Die Verurteilung unserer Gruppe fand im Juli 1952 statt. Die Verhandlung an zwei Tagen war eigentlich eine Farce. Der Richter las nur aus den Verhörprotokollen vor. Auf Einwände, diese Protokolle entsprächen nicht den Tatsachen, antwortete der Richter nur: „Aber warum haben Sie unterschrieben?“ Die Qualität der Dolmetscherin wird aus folgendem Wortwechsel deutlich: Zur Person gibt ein Angeklagter wahrheitsgemäß an: „Mein Vater ist gefallen.“ – Nach geraumer Zeit kommt die Frage der Dolmetscherin: „Wohin ist Ihr Vater gefallen ?“
Eine Verteidigung der Angeklagten war nicht vorgesehen. Das Gericht verlas am Abend des zweiten Verhandlungstages die Urteile: Viermal Todesstrafe und dreimal 25 Jahre Arbeitslager.
Nach bewegendem Abschied wurden die vier zum Tode Verurteilten gesondert abgeführt. Einer von ihnen ist später in Moskau zu 20 Jahren Arbeitslager begnadigt worden. Die drei anderen sind nicht heimgekehrt.
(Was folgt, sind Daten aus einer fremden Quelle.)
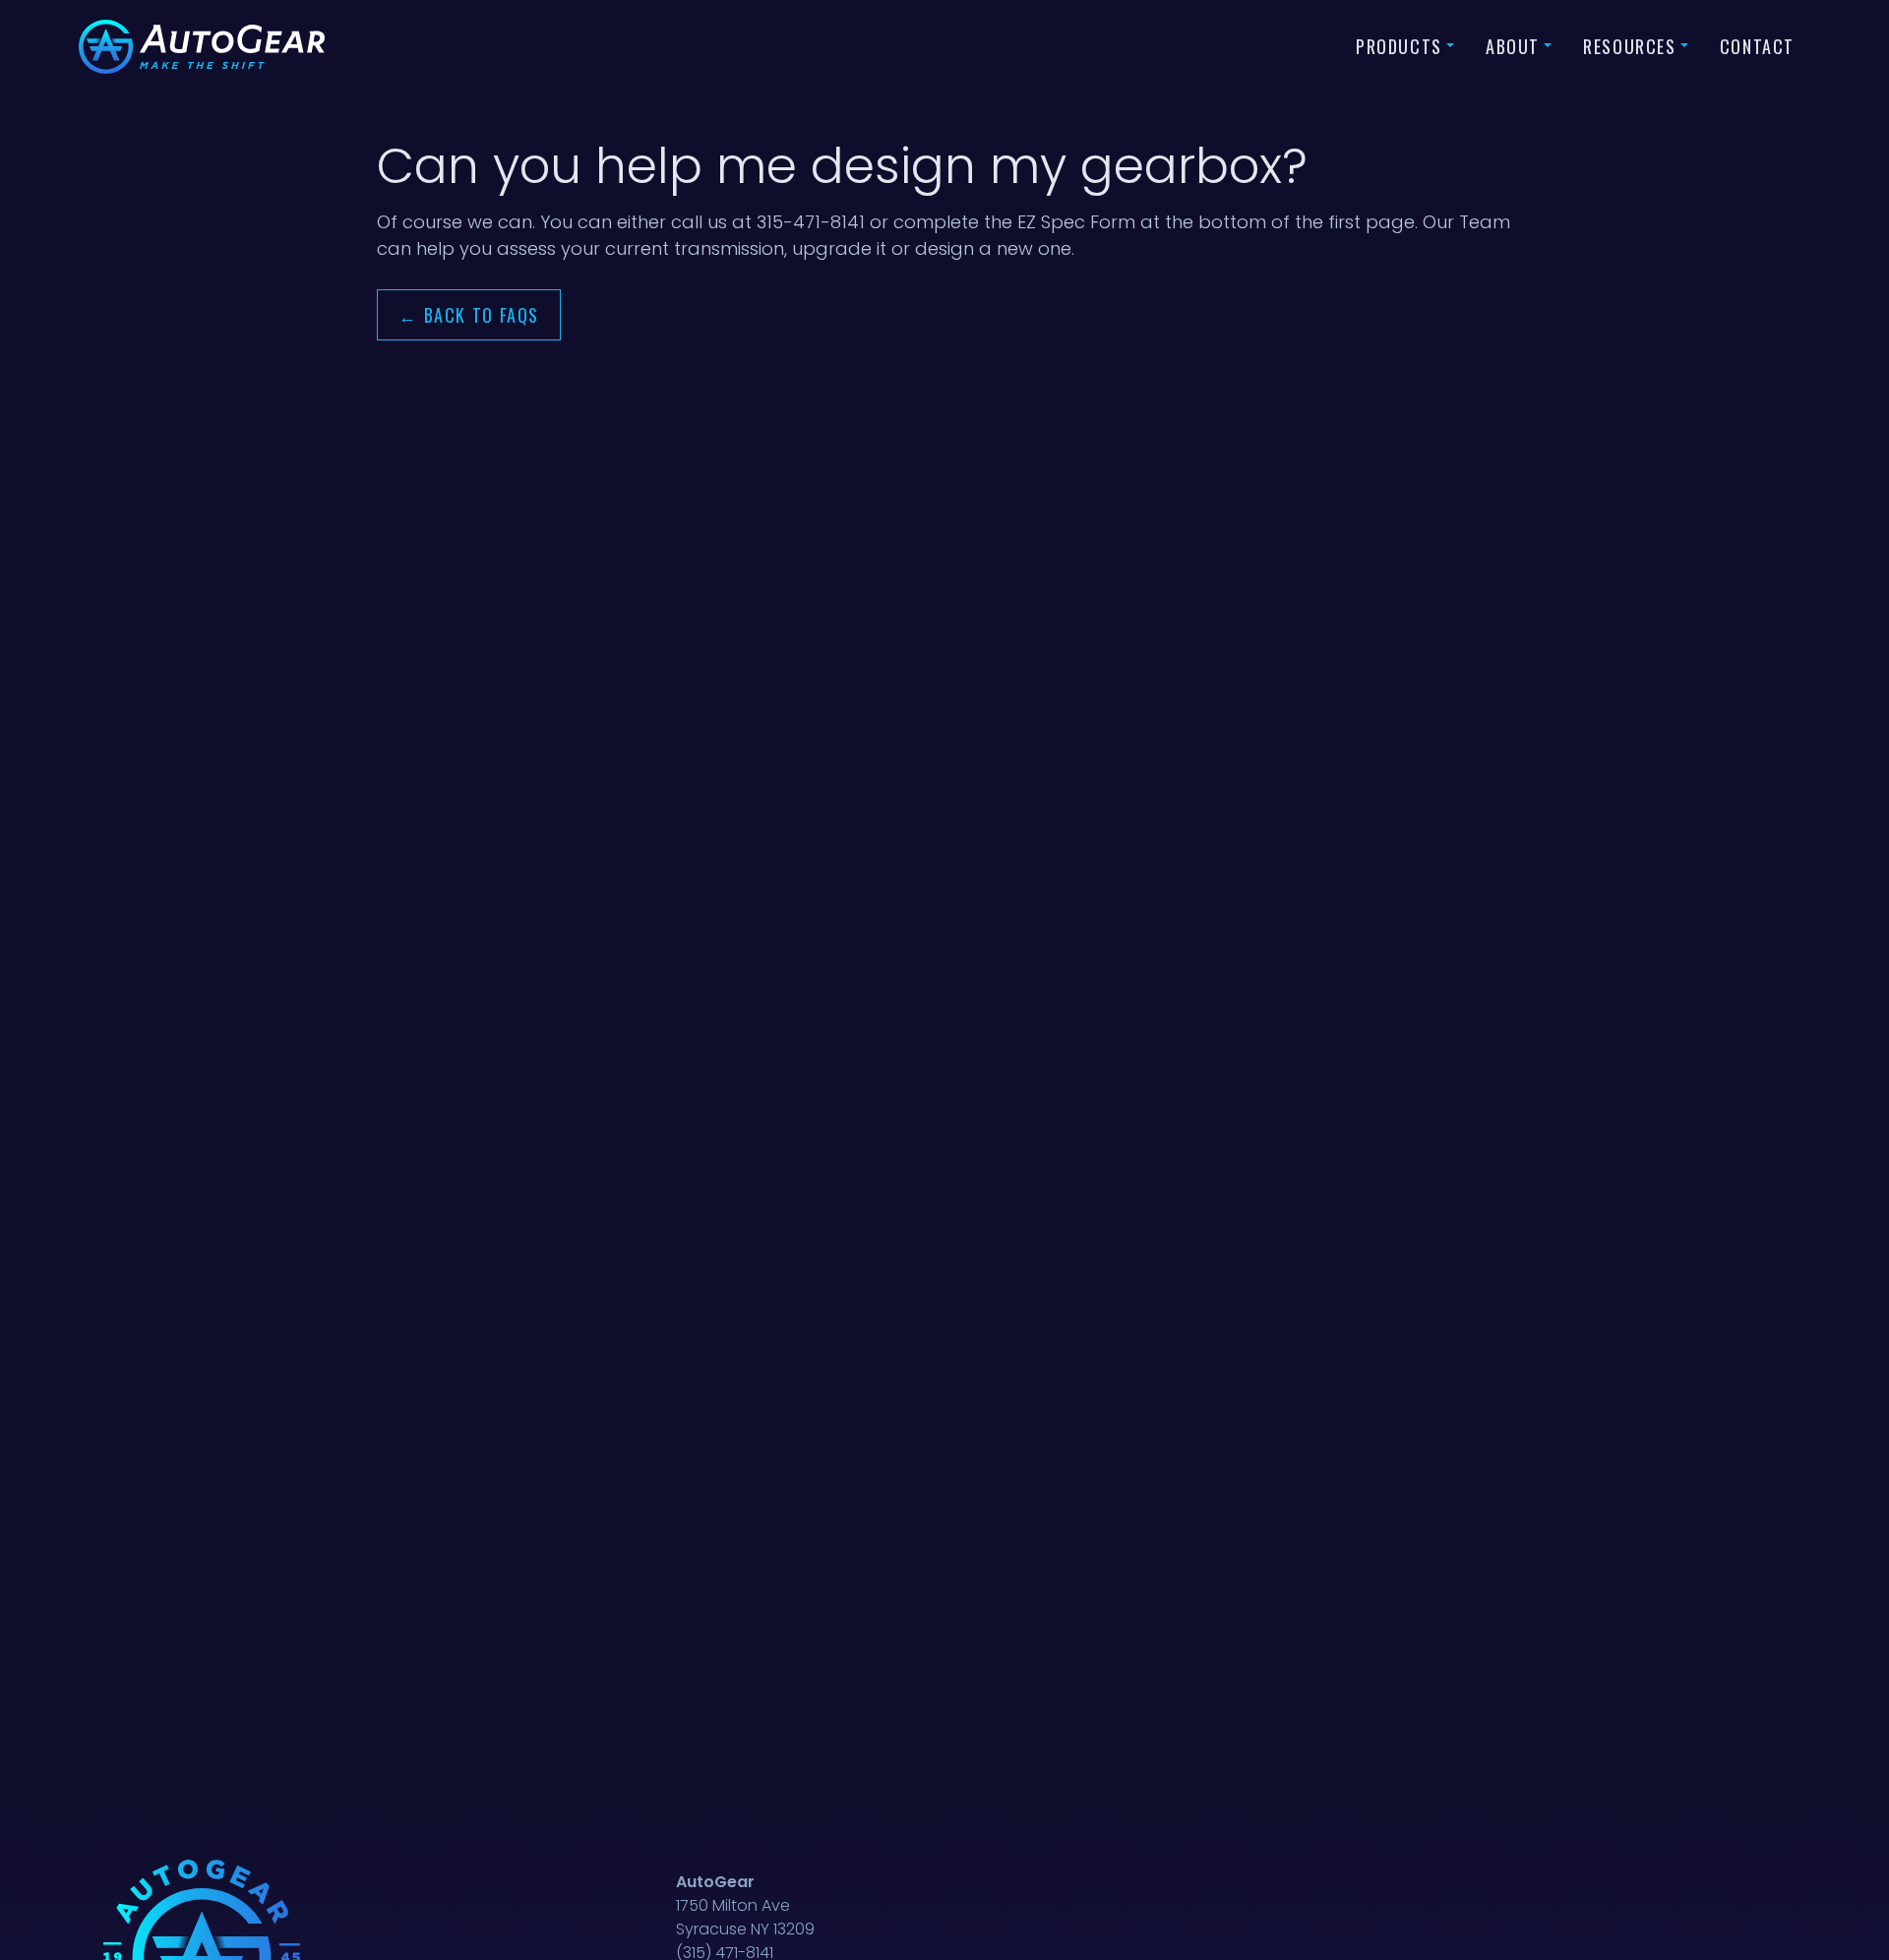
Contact (1757, 46)
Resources (1629, 46)
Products (1399, 46)
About (1513, 46)
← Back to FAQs (468, 315)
Wir drei zu 25 Jahren Verurteilten wurden wenigstens nach dem Urteil gemeinsam in eine Zelle verbracht. Dort waren wir zusammen mit einigen 14-Jährigen, deren Strafen ihr Lebensalter bei weitem übertraf. Bei einer Umgruppierung der Insassen wurden wir leider wieder getrennt. Erst am 21. September 1952 trafen wir in der Transportzelle wieder zusammen. Der Blechwagen rollte in der Dunkelheit durch Potsdam. Durch einen schmalen Spalt an der Decke konnte man gelegentlich eine Wohnzimmerlampe leuchten sehen – aber uns trennten Welten! Auf einem mit vielen bewaffneten Soldaten abgesperrten Teil des Bahnhofs Potsdam-Wildpark mussten wir im Laufschritt in einen Waggon einsteigen, an dem zur Tarnung „Schlafwagen“ zu lesen war. Hinter den Fenstern dicke, weiße Gardinen, dahinter befanden sich dann „schwedische Gardinen“, und die Klinke an der Abteiltür fehlte innen. Irgendwo in der Nacht wurde unser Wagen an den fahrplanmäßigen D-Zug von Rostock nach Frankfurt/Oder gehängt.